那年,痴戆愚蠢的我不知不觉地堕入了情网。当我写信告诉父母我的恋爱对象的情况后,父亲写了一封长信教诲我对待婚姻大事要慎重,要考虑对方的家庭因素••••••等等十分至关重要的道理,可我就像莎士比亚所说的"恋爱中的男女如同一头瞎眼的驴子"那样,不把父亲的教导当一回事,反认为父亲的思想存在封建意识,回信时表示了不同意见。我不知道那时父母是怎样难过和担心的,但此后,父亲也不好干预远在千里外的女儿的自由恋爱行动,仍是每月按时给我寄钱写信问寒问暖。而混蛋的我,就在热恋期间,犯了一次我终身不能饶恕自己的罪过。热昏了头的我,在收到父亲寄来的保价信之后,像外国小说写的那些轻浮女孩儿那样,只顾自己玩乐,竟忘了回信;第二个月,父亲又按时寄钱寄信,我还是不回信;可以想见,一连两个月不见女儿来信的父母会怎样疑虑不安。到了第三个月,父母亲真是坐立不安到极点了,父亲在他的信上要我立即回信,并盖上我的图章,以示我是否还在人世。那一封写满父母焦虑心神的来信,才把我惊醒了。我这才按照父亲的嘱咐,立即回信并盖上我的图章,告诉父亲我一切平安,并且谎称,学校里活动如何多,自己如何忙于各种活动而耽误了回信,等等。父亲收到我的回信后,并未责怪我,一切都如常进行。但这件事在我的内心深处,一生都留下了无法宽恕自己的犯罪感。每当我怀念父母时,我的脑子和心里就会升起深深的负疚和自责!我不敢告诉任何人我曾有过这样令人鄙视的劣迹和令人不能容忍的不肖行为!我相信,天下所有为人父母者都能体会到父母心里的大爱和挂念之情。当我自己有了那种骨肉连心的体悟后,我的愧疚和不能原谅自己的心越来越沉重了。但是,现在我只能借这篇文字来向我在天上的父母告罪和忏悔,向我的姐妹弟弟告白我此生一次最大的过失。事实上,上帝早就对我作出了审判。我的婚姻失败和长子的早殇,就是上天对我的最严厉的惩罚和报应!这确实是我罪有应得!

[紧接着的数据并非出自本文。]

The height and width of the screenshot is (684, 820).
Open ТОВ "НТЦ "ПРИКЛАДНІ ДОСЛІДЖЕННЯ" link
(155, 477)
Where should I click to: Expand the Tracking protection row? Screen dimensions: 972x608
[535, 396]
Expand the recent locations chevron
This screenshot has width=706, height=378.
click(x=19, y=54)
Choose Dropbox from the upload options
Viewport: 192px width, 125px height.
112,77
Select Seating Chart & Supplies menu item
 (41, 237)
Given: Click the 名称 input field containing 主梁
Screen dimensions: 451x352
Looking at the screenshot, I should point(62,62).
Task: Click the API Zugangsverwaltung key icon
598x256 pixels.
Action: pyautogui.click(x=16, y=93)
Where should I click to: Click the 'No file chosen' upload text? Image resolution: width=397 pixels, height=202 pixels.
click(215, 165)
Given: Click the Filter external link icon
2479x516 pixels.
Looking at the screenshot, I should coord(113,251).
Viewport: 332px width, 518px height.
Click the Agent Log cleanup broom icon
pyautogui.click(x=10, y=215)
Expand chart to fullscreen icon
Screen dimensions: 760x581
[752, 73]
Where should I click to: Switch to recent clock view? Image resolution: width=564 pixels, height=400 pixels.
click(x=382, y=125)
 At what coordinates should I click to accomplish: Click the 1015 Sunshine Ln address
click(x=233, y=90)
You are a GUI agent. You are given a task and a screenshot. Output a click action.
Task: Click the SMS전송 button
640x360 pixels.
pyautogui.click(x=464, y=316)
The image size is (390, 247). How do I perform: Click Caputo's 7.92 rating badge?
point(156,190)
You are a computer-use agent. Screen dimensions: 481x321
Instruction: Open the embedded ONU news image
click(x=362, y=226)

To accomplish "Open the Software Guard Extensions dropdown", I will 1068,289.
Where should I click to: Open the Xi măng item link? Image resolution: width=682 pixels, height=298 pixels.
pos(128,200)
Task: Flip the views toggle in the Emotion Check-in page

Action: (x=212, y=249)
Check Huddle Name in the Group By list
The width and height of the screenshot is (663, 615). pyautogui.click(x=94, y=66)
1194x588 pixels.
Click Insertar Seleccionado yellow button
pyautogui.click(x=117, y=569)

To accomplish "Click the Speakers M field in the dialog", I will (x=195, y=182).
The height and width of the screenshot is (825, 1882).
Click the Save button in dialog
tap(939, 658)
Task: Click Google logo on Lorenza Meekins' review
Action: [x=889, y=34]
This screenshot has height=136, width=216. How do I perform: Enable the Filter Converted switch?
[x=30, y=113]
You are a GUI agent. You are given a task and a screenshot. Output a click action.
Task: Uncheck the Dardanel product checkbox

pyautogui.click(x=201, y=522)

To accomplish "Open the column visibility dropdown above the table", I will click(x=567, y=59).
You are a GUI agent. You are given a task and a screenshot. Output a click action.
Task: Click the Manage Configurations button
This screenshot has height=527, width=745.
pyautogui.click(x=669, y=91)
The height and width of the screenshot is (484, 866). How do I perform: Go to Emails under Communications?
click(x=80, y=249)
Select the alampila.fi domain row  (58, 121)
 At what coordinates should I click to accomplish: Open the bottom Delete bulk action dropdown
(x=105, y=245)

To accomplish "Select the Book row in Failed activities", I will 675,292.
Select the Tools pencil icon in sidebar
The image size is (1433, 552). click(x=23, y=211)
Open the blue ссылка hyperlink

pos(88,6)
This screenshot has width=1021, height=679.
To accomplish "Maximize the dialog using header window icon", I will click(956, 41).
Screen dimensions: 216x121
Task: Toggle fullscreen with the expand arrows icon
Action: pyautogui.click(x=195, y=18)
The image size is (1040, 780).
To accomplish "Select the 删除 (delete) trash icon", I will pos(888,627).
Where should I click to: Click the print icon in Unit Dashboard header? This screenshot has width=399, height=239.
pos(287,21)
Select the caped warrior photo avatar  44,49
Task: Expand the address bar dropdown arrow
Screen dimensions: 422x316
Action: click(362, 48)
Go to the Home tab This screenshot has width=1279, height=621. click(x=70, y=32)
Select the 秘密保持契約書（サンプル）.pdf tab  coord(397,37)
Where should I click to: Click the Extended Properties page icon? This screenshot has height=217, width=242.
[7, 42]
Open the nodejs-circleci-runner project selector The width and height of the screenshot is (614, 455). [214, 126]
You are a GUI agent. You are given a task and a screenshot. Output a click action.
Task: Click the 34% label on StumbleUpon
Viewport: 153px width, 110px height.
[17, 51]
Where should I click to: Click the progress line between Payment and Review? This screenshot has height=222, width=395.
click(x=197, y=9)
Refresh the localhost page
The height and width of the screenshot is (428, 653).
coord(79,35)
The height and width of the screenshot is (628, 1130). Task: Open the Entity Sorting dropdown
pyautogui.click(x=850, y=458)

1956年暑假,我在庆云胞兄的慷慨资助下,买了火车票回上海探望父母。庆余弟也同时回家过暑假。那年,我因搬迁到新盖的女生宿舍,受了潮气,双脚长满了水泡。父亲已是56岁的高龄了,他为我买来了中药药膏,不止一次弯着腰,耐心地仔细地为我一个一个地挑开脚上和小腿上的水泡,再小心地在疮痕上上药。经过父亲这样不辞辛苦的治疗,大约半个多月,我的双脚才又恢复了正常。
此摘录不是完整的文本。